Nella sua forma attuale, i requisiti hardware sono tradizionalmente modesti —
Minimo (32-bit): Intel Pentium II, AMD Athlon; 384MB di memoria; schermo 800×600; 3GB di spazio su disco.
Raccomandato (64-bit): Intel Core i3, AMD Phenom II; 2GB di memoria; schermo 1366×768; 16GB di spazio su disco.
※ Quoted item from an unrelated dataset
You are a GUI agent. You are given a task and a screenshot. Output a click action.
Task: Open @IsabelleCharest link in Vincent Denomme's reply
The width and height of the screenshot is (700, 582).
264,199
Tra le novità: un nuovo sistema di cambiamento della grafica (vengono impostati 3 colori di riferimento, gli altri tre dei trenta vengono calcolati automaticamente, ci sono varianti chiare e scure del tema, che vengono selezionate in base al colore delle pannelli assegnato); il lavoro del file manager con file e cartelle non registrabili è diventato intuitivo; è stata aggiunta la supporto per dispositivi audio USB, anche se attualmente in forma limitata; miglioramenti nella parte di rete (ad esempio, driver TUN/TAP, è possibile creare VPN); molti nuovi porting software — e molto altro, sia piccolo che grande.
E inoltre, il progetto ha un ulteriore sviluppatore permanente (responsabile anche delle migliorie all'interfaccia grafica), il che è una notizia piuttosto gradita. Quindi, nonostante tutto, il progetto è vivo e vegeto.